以前に収録したシーンを毎年使いまわししているのではないでしょうが、毎年決まったように、そんなシーンが出てきますよね?
だからと言って、さくらの下で宴会をやっている人が、本当に日本の多数派なのでしょうか?

皆さんの周囲に、実際に毎年「お花見」の宴会をやっている人って、そんなにいますか?

実際の社会では、「今日は花見で宴会だ!」という話は聞いた事がありませんよ。
ましてや、「座席を取るために朝早くから新入社員がゴザを引いて番をする。」という話も聞いた事がありませんよ。
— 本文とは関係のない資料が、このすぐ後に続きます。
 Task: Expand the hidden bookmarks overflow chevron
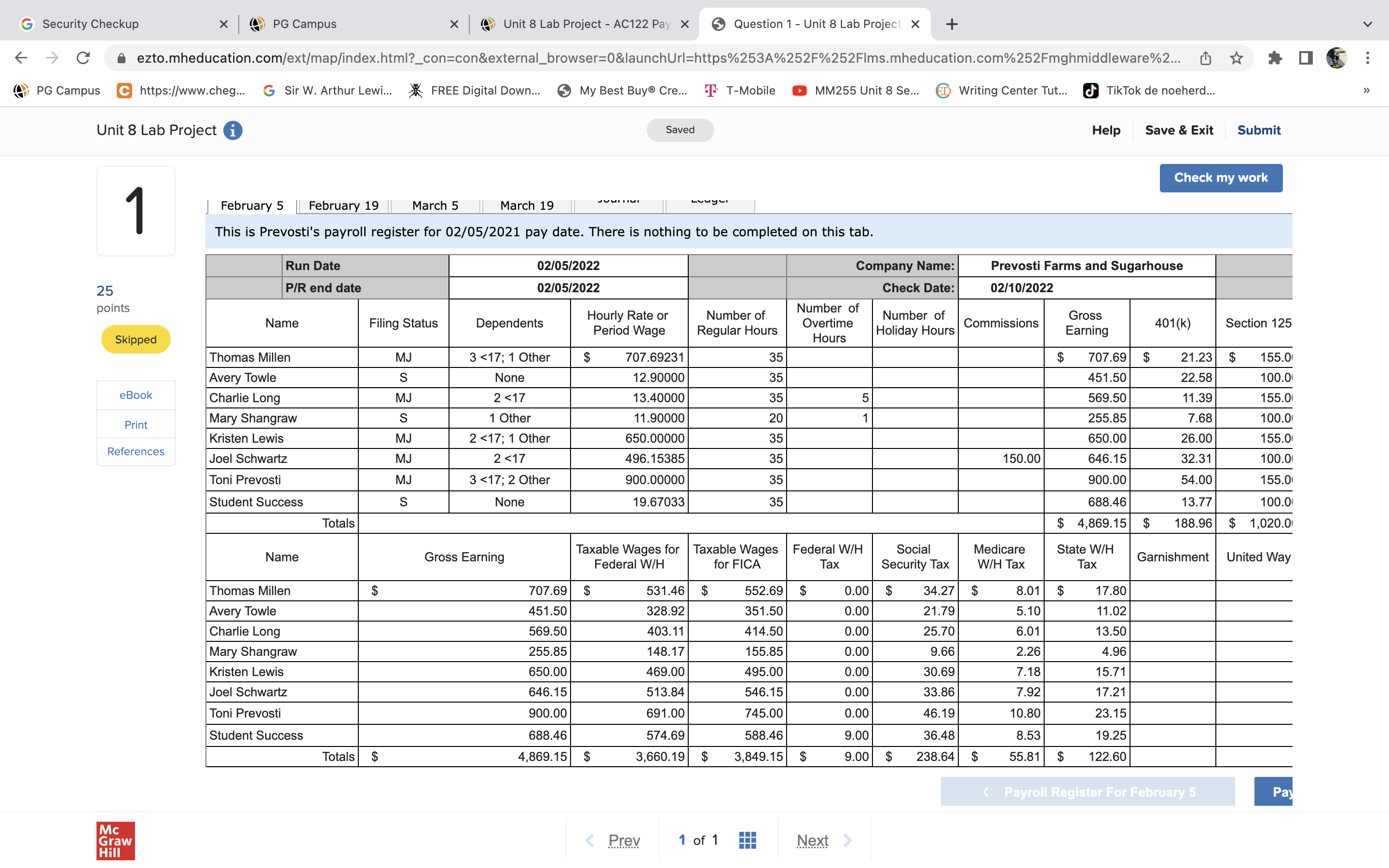pos(1367,90)
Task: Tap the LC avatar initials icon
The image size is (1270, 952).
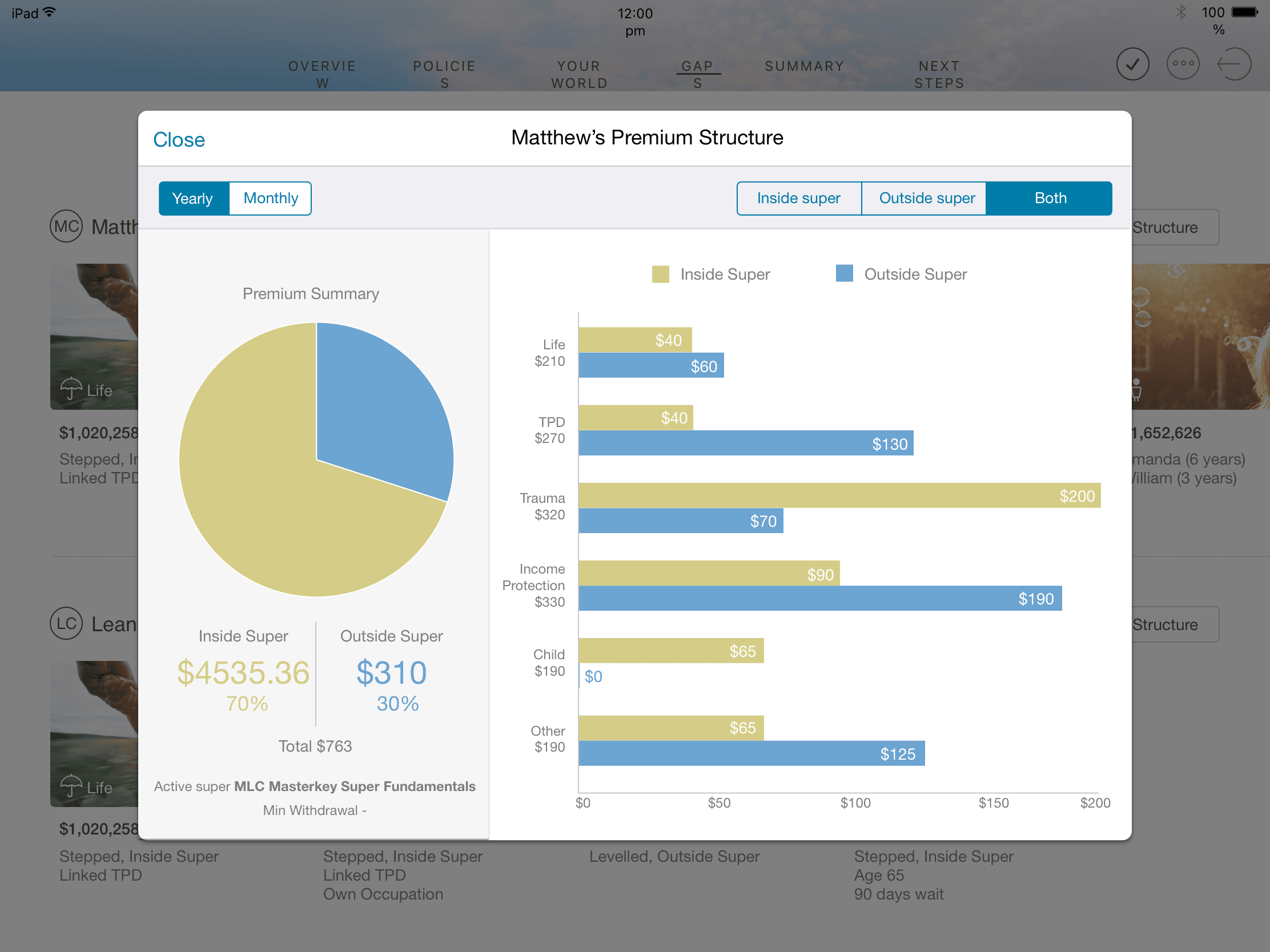Action: [66, 623]
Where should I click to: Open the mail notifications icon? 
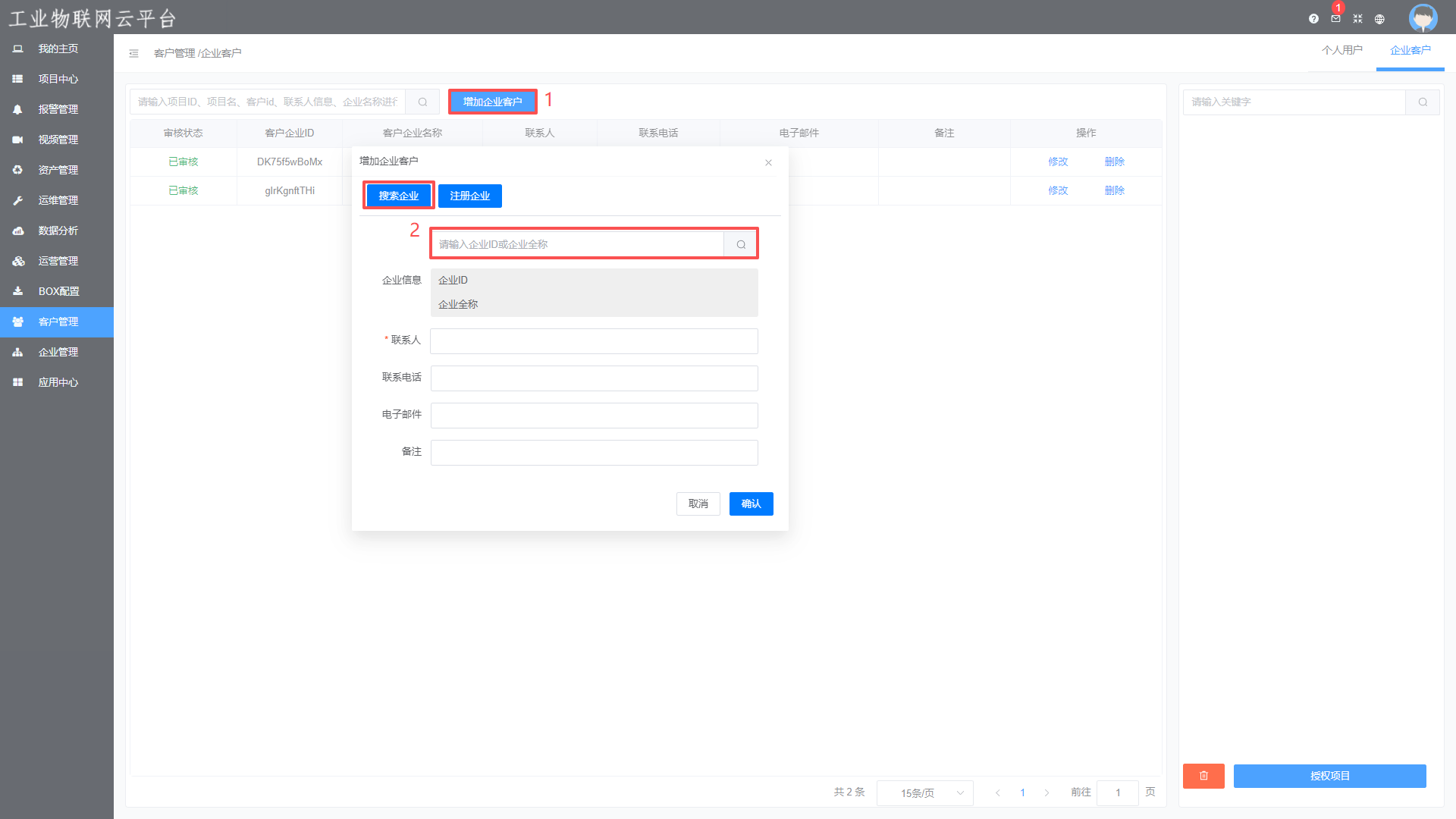point(1335,19)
今時の会社はそんなにヒマではないわけです。それに社員も個人主義。「会社がひけた後も、何故この顔を見なくてはならないの?なぜに付き合わされるの?」という苦情が出るだけなんですね。

そのようなことはどこでも同じでしょう。しかし、テレビ的には面白くはない。東京にある山ほどある会社の中で、ほんの少数の会社がさくらの木の下に集うだけでも、かなりの数です。それがテレビ的には効果満点となる。
だからと言って、日本の会社や役所の多数派が実際に花見をやっているとは言えないでしょ?
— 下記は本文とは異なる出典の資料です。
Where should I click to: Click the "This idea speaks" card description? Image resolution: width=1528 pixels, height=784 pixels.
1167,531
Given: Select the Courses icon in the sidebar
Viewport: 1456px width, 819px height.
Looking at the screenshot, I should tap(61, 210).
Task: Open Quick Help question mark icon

私はここで「花見問題?」を取り上げるつもりはありませんヨ。

重要なことは、そのような現状は「自分の夫」から聞ける事項だ、ということです。
何も専業主婦の立場であろうとも、自分の夫が毎年花見をやっているか、当然のこととしてわかりますし、取引先が花見をやっているか、夫に直接聞けばいいわけ。何もテレビの情報を当てにしなくてもね。

テレビの情報はどうしてもフォトジェニックなものが要求されます。これについては、当然ですね?
だから偏りがある。しかし、本来は身近に情報源があるはずです。
学校の問題においても、テレビ報道より前に、学校に通っている自分の子供から聞く方が先でしょう。
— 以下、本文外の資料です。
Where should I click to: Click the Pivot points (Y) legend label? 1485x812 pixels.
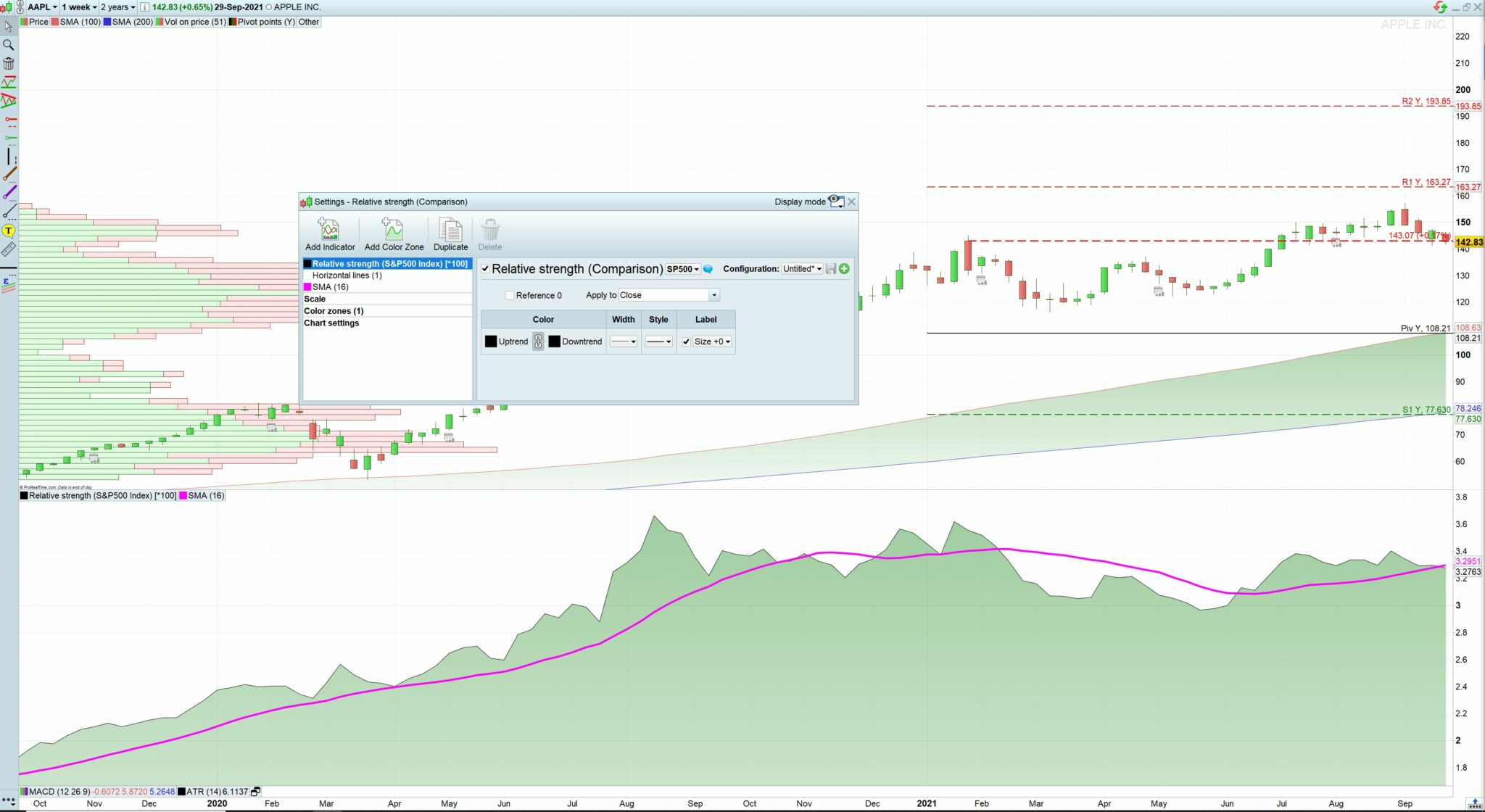click(265, 22)
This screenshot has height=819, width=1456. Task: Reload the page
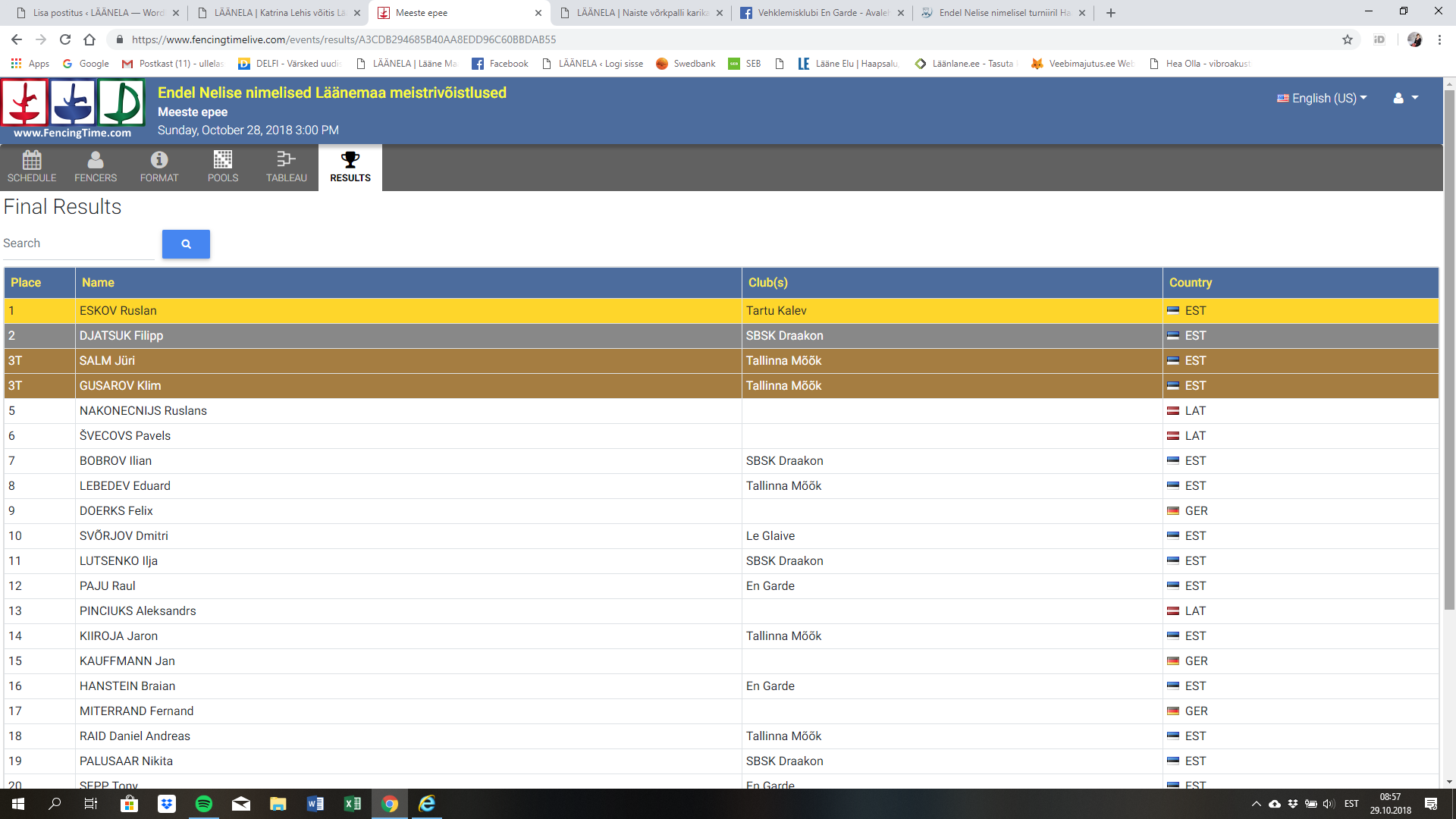tap(65, 39)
だから、テレビの花見報道を前にして「アナタも将来は、花見をするために、ゴザをひいて番をすることになるよ。」との母親のアドヴァイスは、言われた子供にとって困惑させられるものですね。
もし、子供が父親から「今時の会社で、花見をやるところはほとんどない。」と、以前に聞いていた後でしたらなおさらです。

「あ〜あ、この母親は、世の中のことを、何もわかってしないんだなぁ・・・」「この母親は父親と何も話をしていないんだなぁ・・・」と分かってしまうことになる。
そのような母親に対して、何か困り事を相談できるでしょうか?
夫とも、話をしていないような人が、子供の話を真摯に聞くの?

実はダメダメ家庭の人は、そのようなテレビ報道を実に「素直に」信じてしまうんです。
逆にいうと、家族の言うことは聞きもしないし、尊重もしない。
だからこそ、ますますダメダメ家庭になってしまうわけですが・・・

実際の例ですと、驚くほどです。
例えばテレビのワイドショーですと、どうしても扇情的にやらないと視聴率がとれないわけです。
だから何か事件が起こったりした時の、御近所のコメントとかのシーンで、「口の動きと、テレビ音声」が違っていることも多いんですね。
音声の説明?では「ハデ」な状況が展開されている。

それはそれで、いいわけです。そもそもショーなんですから。

ただ、隣にいる子供が「お母さん、この人の口の動きと、音が全然違っているよ!」と指摘した際にも、ダメダメな親は、往々にして、テレビの方を信じてしまうんですね。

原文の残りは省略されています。